Football Trade Directory

Luton Town legend launches Prostate FC

Hatters hero Mick Harford is leading a team to take on his most formidable opponent of all, prostate cancer.

The former England striker and Luton Town hero on and off the pitch, Mick was diagnosed with prostate cancer in January 2020, a disease that kills 1 man every 45 minutes.

That’s why Mick is uniting football fans to join Prostate FC, and raise awareness of the risk factors, fund research and save lives in every club across the UK.

He’s shared his story in a new film featuring Luton Town fan and Head Matchday Hospitality Host, Les Turton, also diagnosed with prostate cancer – to get more fans involved in a great new initiative to help beat prostate cancer.

The duo also appeared on Sky Sports’ Soccer Saturday, hosted by long-term Prostate Cancer UK ambassador Jeff Stelling, on February 25th to help the charity kick-off the new campaign.

From managers wearing the iconic ‘Man of Men’ badge on touchlines, broadcasting legends marching across the UK, Prostate FC is a like-minded community for football content, events, and fundraising and volunteering opportunities via a charity who have been saving lives in their work in the beautiful game for more than a decade.
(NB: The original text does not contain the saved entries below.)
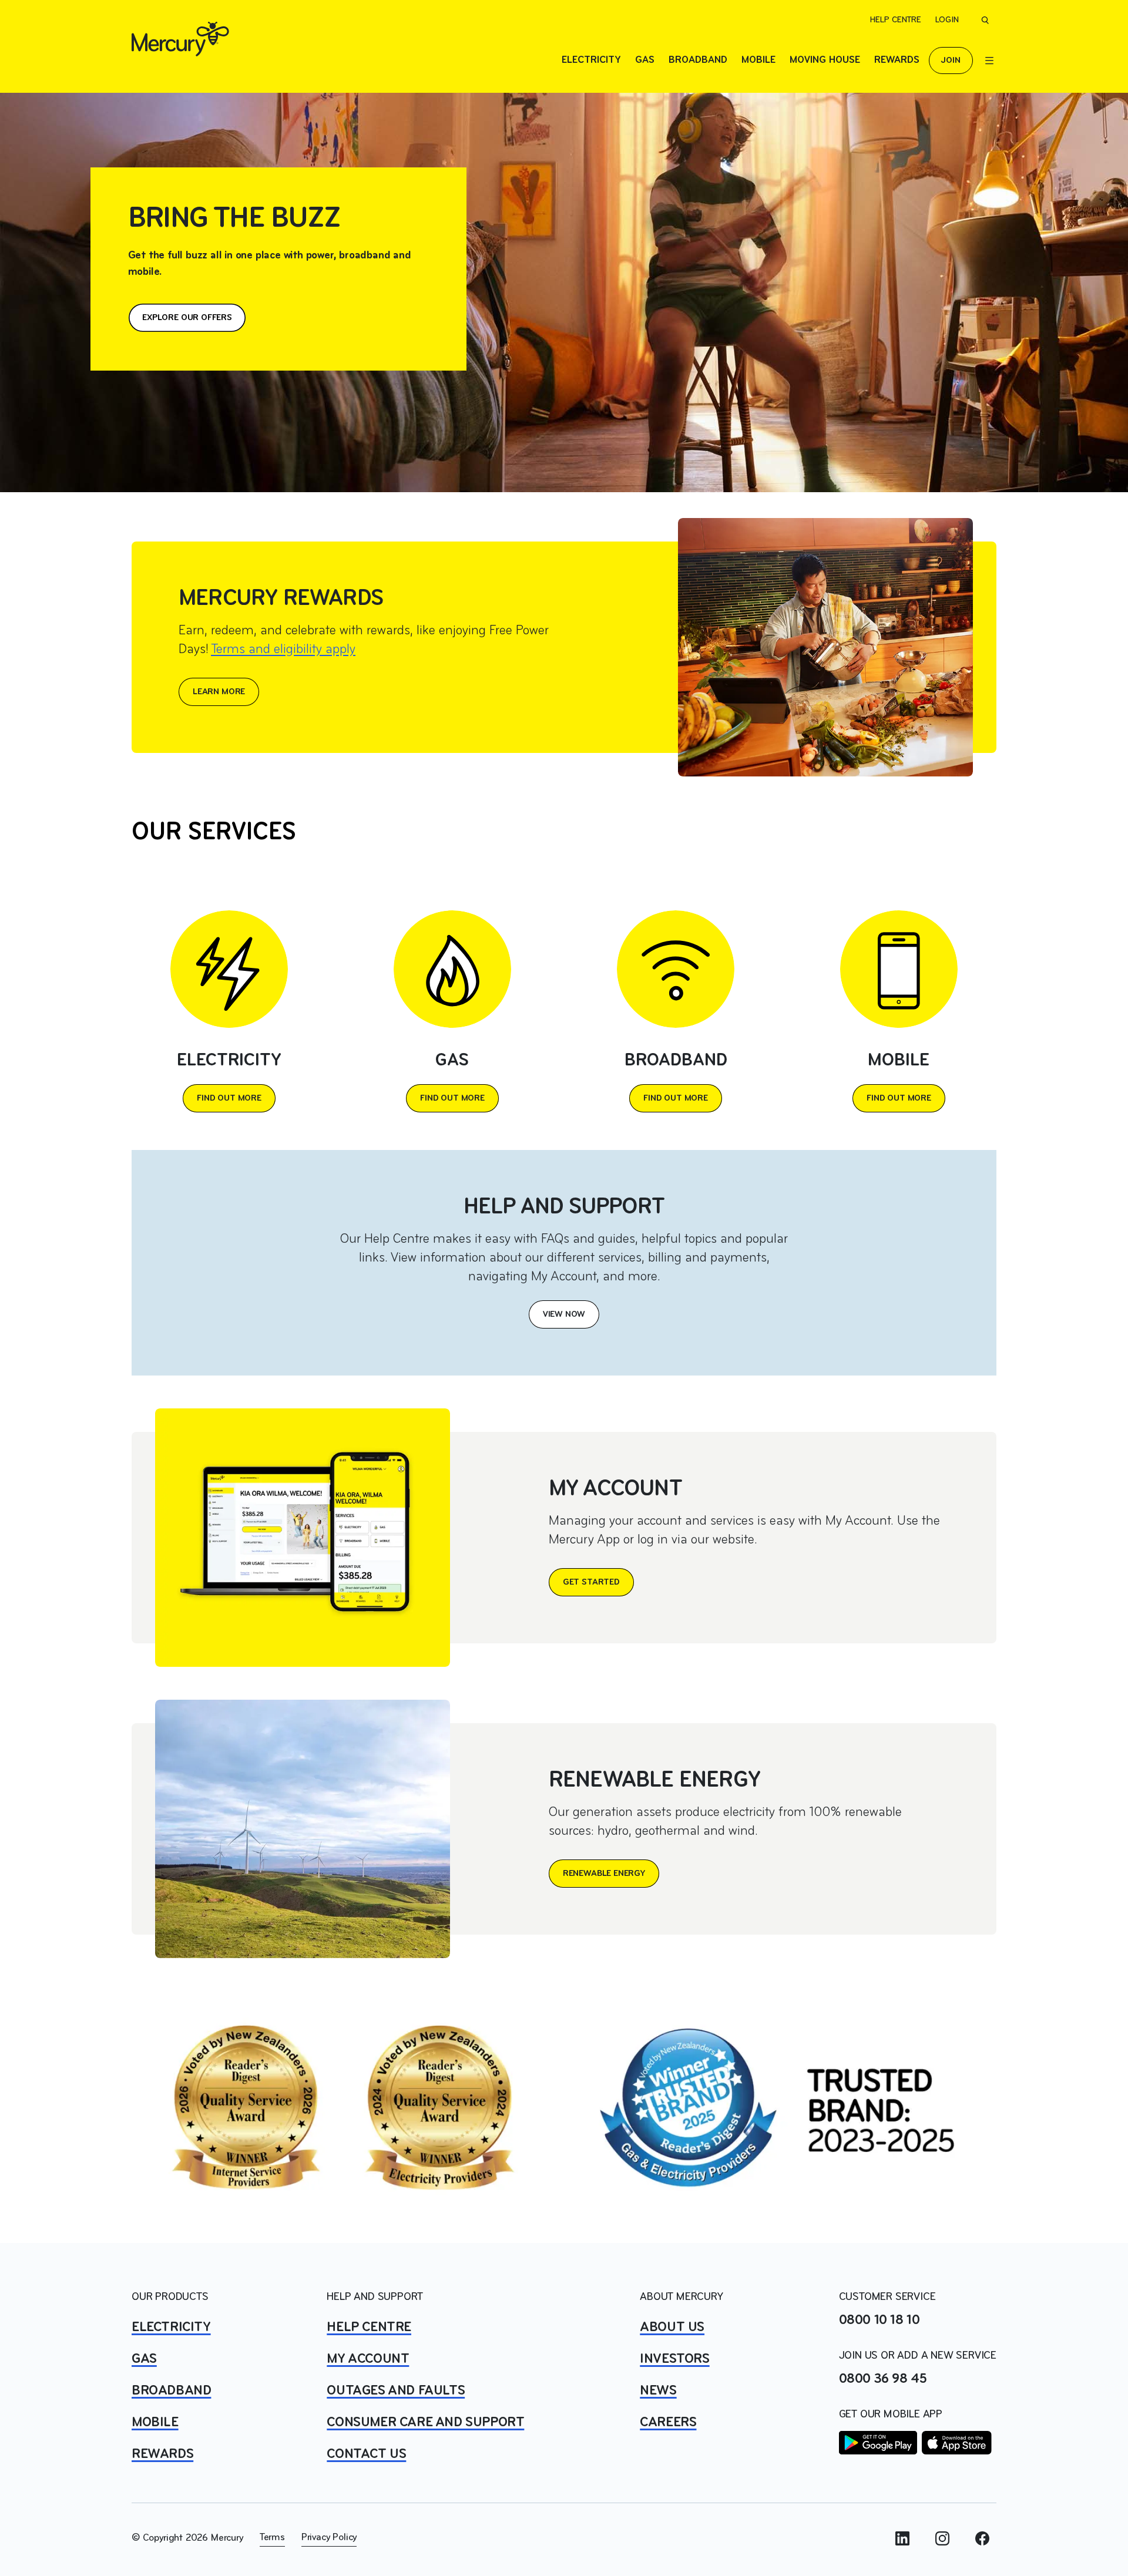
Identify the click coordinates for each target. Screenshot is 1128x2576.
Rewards (896, 60)
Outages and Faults (396, 2391)
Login (947, 20)
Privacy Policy (329, 2538)
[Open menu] (989, 60)
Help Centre (895, 20)
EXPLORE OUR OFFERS (187, 317)
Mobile (758, 60)
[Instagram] (942, 2538)
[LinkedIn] (902, 2538)
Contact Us (366, 2454)
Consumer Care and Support (425, 2423)
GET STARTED (591, 1582)
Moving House (825, 60)
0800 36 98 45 (883, 2379)
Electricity (591, 60)
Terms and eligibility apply (283, 650)
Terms (272, 2538)
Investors (674, 2359)
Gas (644, 60)
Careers (668, 2423)
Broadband (698, 60)
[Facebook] (982, 2538)
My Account (368, 2359)
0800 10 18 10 (879, 2320)
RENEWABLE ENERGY (604, 1873)
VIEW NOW (564, 1314)
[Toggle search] (984, 20)
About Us (672, 2328)
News (658, 2391)
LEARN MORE (219, 692)
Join (951, 60)
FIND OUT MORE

Harford has been joined in a star-studded squad by legendary Sky Sports Soccer Saturday presenter, Jeff Stelling former England stars Les Ferdinand and Chris Powell, social media trailblazer Robbie Lyle, plus the family of Ray Clemence, who passed away from prostate cancer in 2020.

Currently Chief Recruitment Officer at Luton Town, the 64-year-old is a bona fide club legend and has taken a positive approach to overcoming one of his most difficult tests yet.

He said: “You go through a lot in your life – operations, stress, whatever you want to call it. I’ve had operations year after year, month after month. But when someone tells you you’ve got cancer, it’s a real body blow and it’s a tough one to take. But we fight on.

“The reason why we went public… I say we because it wasn’t just my decision, it was a decision by Luton Town Football Club – myself, Gary Sweet, the CEO, and [former manager] Nathan Jones – because I was going to have to take time off work and then people would ask questions.

“And not only that, I thought it would be a good idea to get the word out there, and if I could help as many people as I could. If I could only help one person, I think that would have been a real plus and a real positive.”

As Prostate FC launches, Luton and the charity continue a long-term connection having renamed their Kenilworth Road ground the Prostate Cancer UK Stadium for one game in March 2015 and welcomed Sky Sports presenter Jeff Stelling during one of his marathon Match for Men walking events.